There were lots of other questions too. Very thoughtful and considered.

A week ago today I’d risen at 3:30 in the morning in Detroit to catch a 6am flight to Phoenix. 4 hour flight – very relaxing. Listened to my iPod and made notes. Was met at the Phoenix airport by brilliant sun and 85 degree heat. The man next to me on the plane was wearing what looked like a thong. I, of course, was in my jeans, cashmere turtleneck and jacket. Not because I didn’t realize Phoenix would be hot, but because I only had a carry-on and needed to wear the bulkiest clothing. This is where my clever system failed me.

The media escort picked me up and took me to an interview for Arizona Today. Very fun show. Ernest Borgnine was on right after me! Relieved they didn’t get us confused.

Had an event that night at the Poisoned Pen bookstore. Do you know it? Fabulous place. Run by Barbara and Rob Peters. To say it’s a mystery bookstore is like saying the Golden Gate is a bridge. Barbara has been rightly honoured all over the US and Canada for her contribution to the field of mystery and crime writing – both as a bookseller and publisher. She has her own imprint. She’s a real hero in the field, and it as so wonderful to have been invited there. Also met Lesa Holstein there. She lives nearby, is a librarian and has a wonderful, literate blog.

Then back to the hotel to sleep for another 3:30am wake up and another flight. Book tours really are a shortcut to dementia.

I’ll talk to you tomorrow...Good Friday. My latest book, The Cruelest Month, is set at Easter – where the villagers decide they’d try their hand a raising the dead. Not their best idea.

Be well.

Wednesday 19 March 2008

Even The Windows Can Sing

Snow, freezing rain, sleet, highs zero

God respects me when I work, but He loves me when I sing. - Rabindranath Tagore

I came across this quote this morning and thought about my all-too-brief time in Detroit and Ann Arbor on tour last week with The Cruelest Month. I’d flown in the night before and checked into a hotel room that seemed mammoth compared to the one in New York City. Not a surprise there, but what was a surprise was discovering that my hotel room in NYC didn’t seem to have a window.

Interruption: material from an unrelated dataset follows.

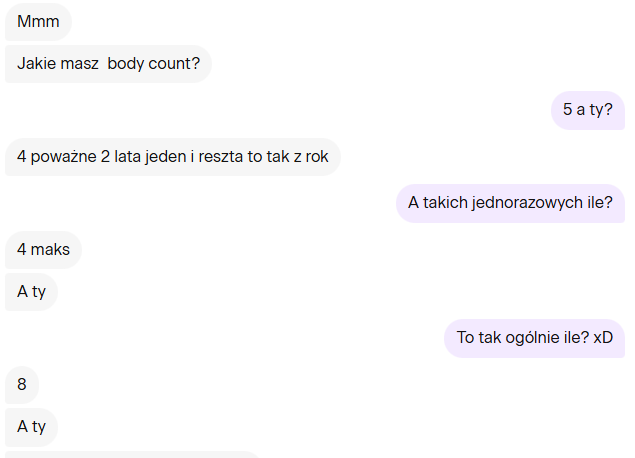Click the word "poważne" in the gray bubble

pyautogui.click(x=64, y=157)
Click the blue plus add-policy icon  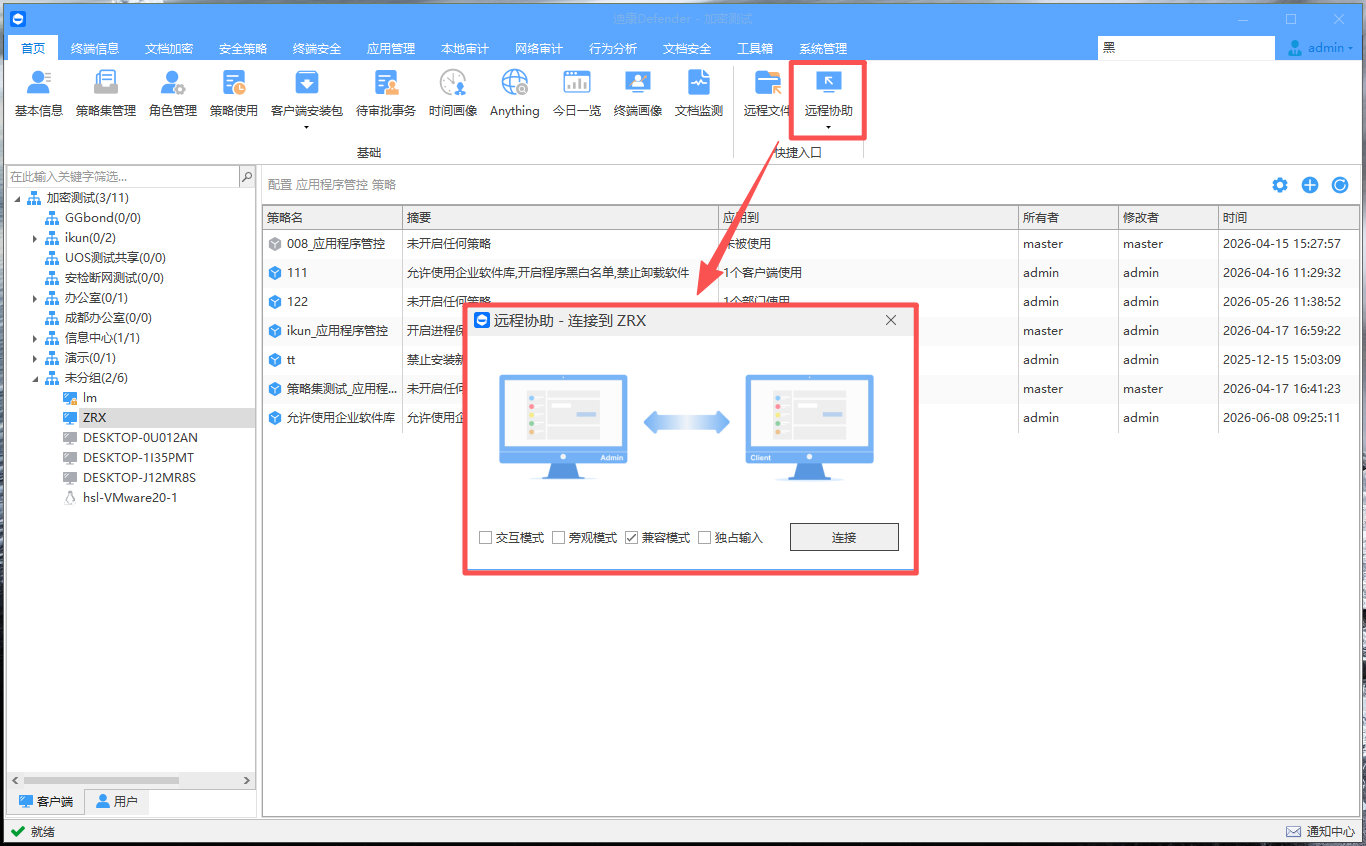(x=1310, y=185)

Now, I’m the type who asks for better tables, or a better room. My husband stands by the potted palm whenever I do this, but it often works. I’m always respectful, and never demand or expect a change, but I might as well ask. So, when faced with this well of a room in NYC I called down and very nicely asked if it would be possible to move to a room with a window. There was a pause. Then the young woman politely explained that all of their rooms have windows. There was another pause.

‘Perhaps you should look for it,’ she suggested.

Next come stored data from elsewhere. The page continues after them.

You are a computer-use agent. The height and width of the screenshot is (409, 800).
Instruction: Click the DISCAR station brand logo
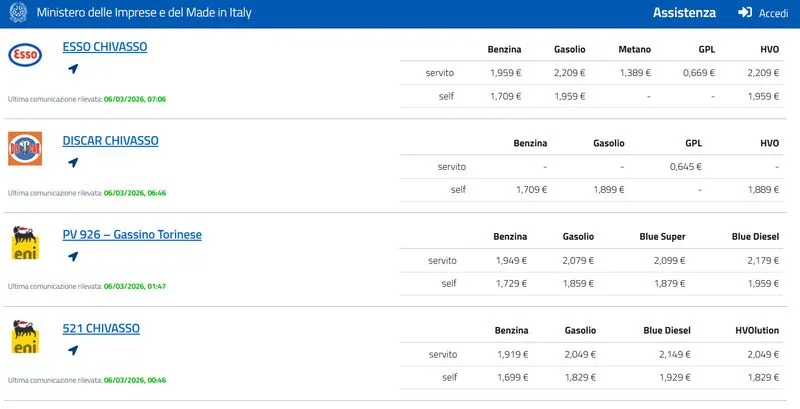pos(24,149)
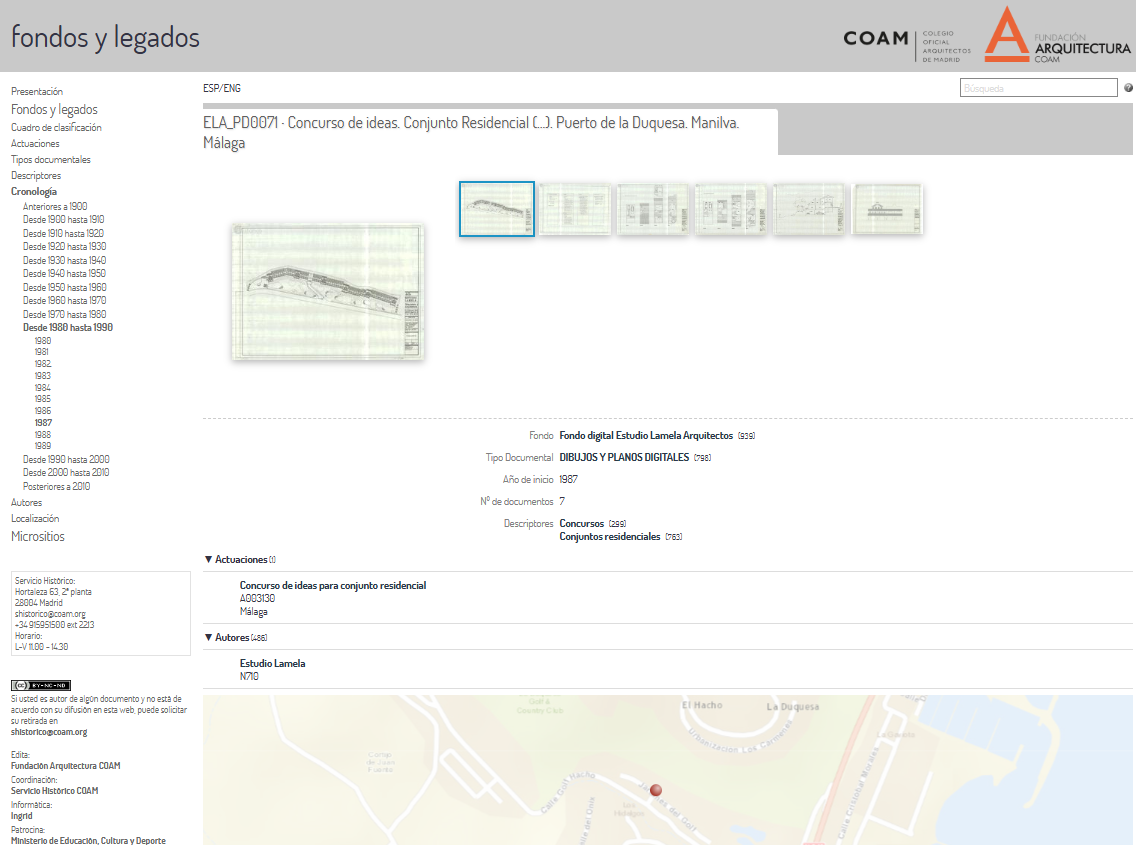The height and width of the screenshot is (845, 1136).
Task: Open 'Fondo digital Estudio Lamela Arquitectos' link
Action: (646, 436)
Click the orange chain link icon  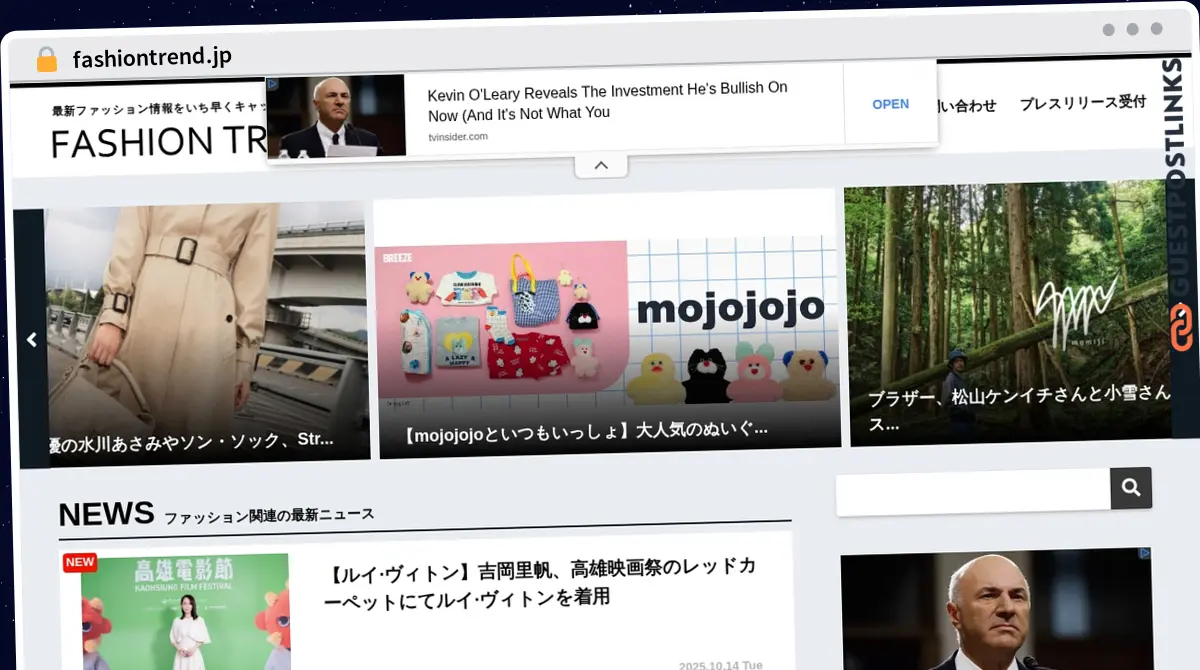pos(1183,328)
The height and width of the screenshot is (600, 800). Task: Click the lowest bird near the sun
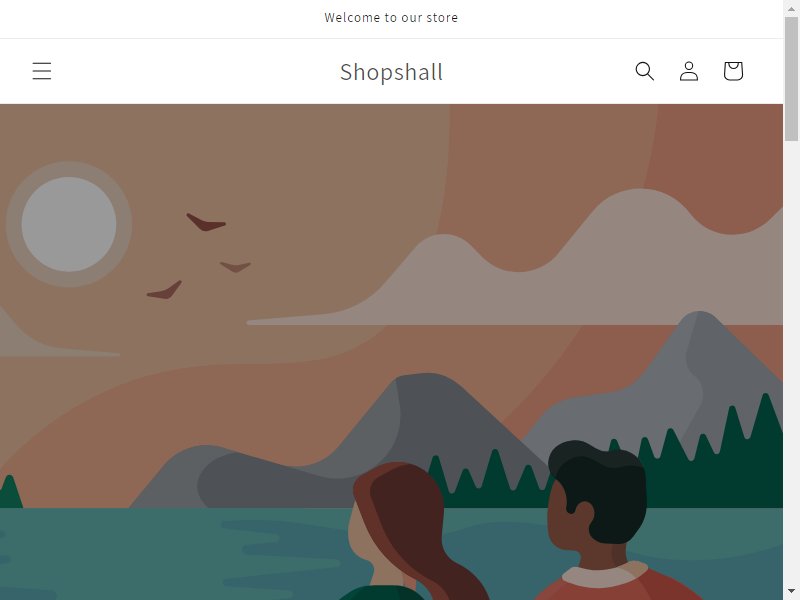164,290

Now, as I’ve already said, it’s not like this was a basketball court. I could see the entire room from where I stood. I thanked her, hung up and turned vewy, vewy slowly. Bed, dresser, closet, bathroom. I went in there. No window. My astonishing powers of observation allowed me to conclude the window was either under the bed or in the closet.

I looked.

Nothing.

Then I peeked behind the headboard of the bed. Voila. Success. There was a tiny window. Opening it I knew for sure I was in New York City. Nowhere else on earth would a hotel room have such a view. It was the dirty wall of the building two feet away.

But then I moved on to Detroit, and a room with an obvious window – looking over the airport parking. Bliss.

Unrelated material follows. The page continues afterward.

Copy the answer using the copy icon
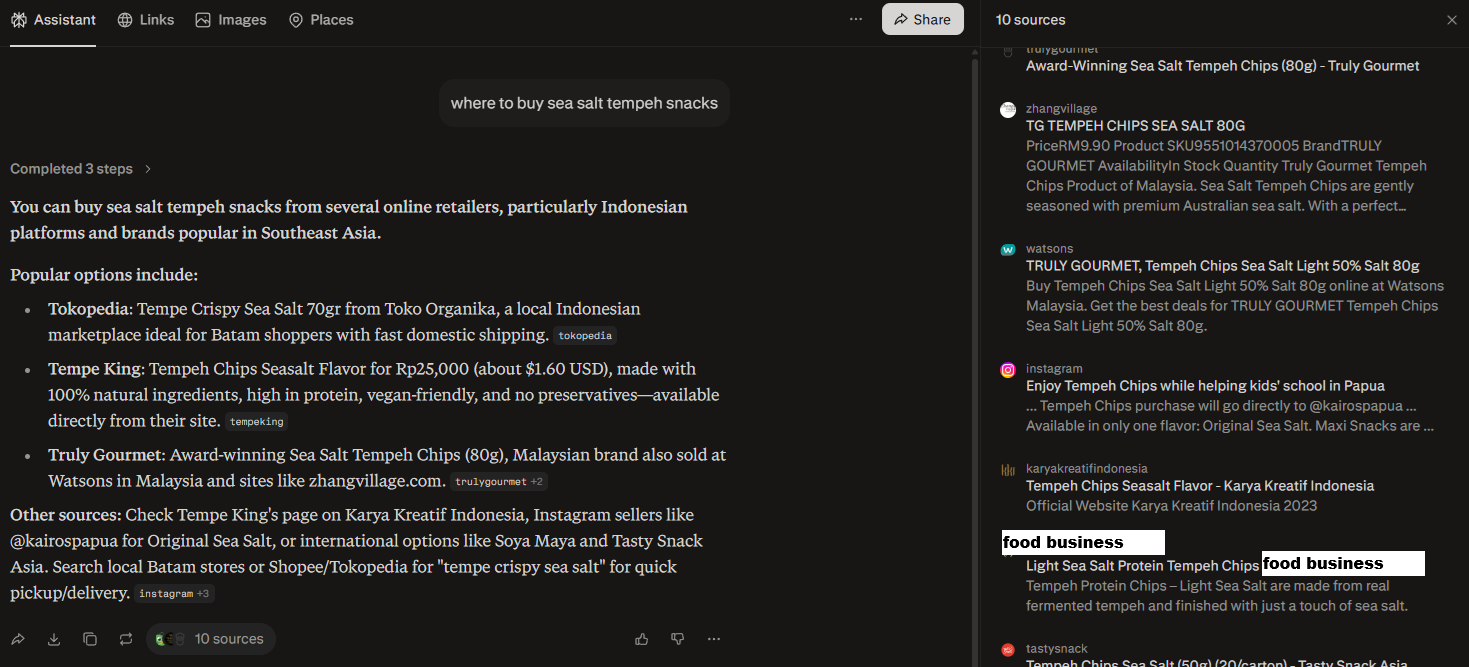Image resolution: width=1469 pixels, height=667 pixels. coord(90,639)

That morning I did a couple of radio interviews then was driven to the Rotary Club to give a speech. I love Rotary Clubs. They do great work, are decent and thoughtful people, and very welcoming.

And they love to sing. They opened with the National Anthem. We all stood. 100 men and women faced the American flag, and I faced the man beside me. Again, after a minute or so, my astonishing powers of observation kicked in, and I vewy, vewy slowly turned to face the flag, just as the anthem ended.
Then it was announced that it was the national day of Mauritius. The paper in front of me had printed the Mauritius national anthem. But since it was also literacy day, it had the alphabet song too. Showing great wisdom the chairman decided we should sing the alphabet song.

Now, this might sound odd, grown men and women singing, ‘A, b, c, deee, eee...’ etc. But it was a gas. A lot of fun. We sang it as though it was a power ballad. Really joyous. Can’t remember the last time I had such fun singing.
After I’d given my speech they very kindly decided to sing the Canadian national anthem. They all faced the Canadian flag, and I faced the woman on my other side. Then vewy, vewy....

Later that day I had dinner with Robin Agnew, who runs with her husband Jamie one of the best mystery bookstores in the US – Aunt Agatha’s in Ann Arbor. Then I did a talk and reading that evening at the Ann Arbor library. All in support of my latest book, The Cruelest Month.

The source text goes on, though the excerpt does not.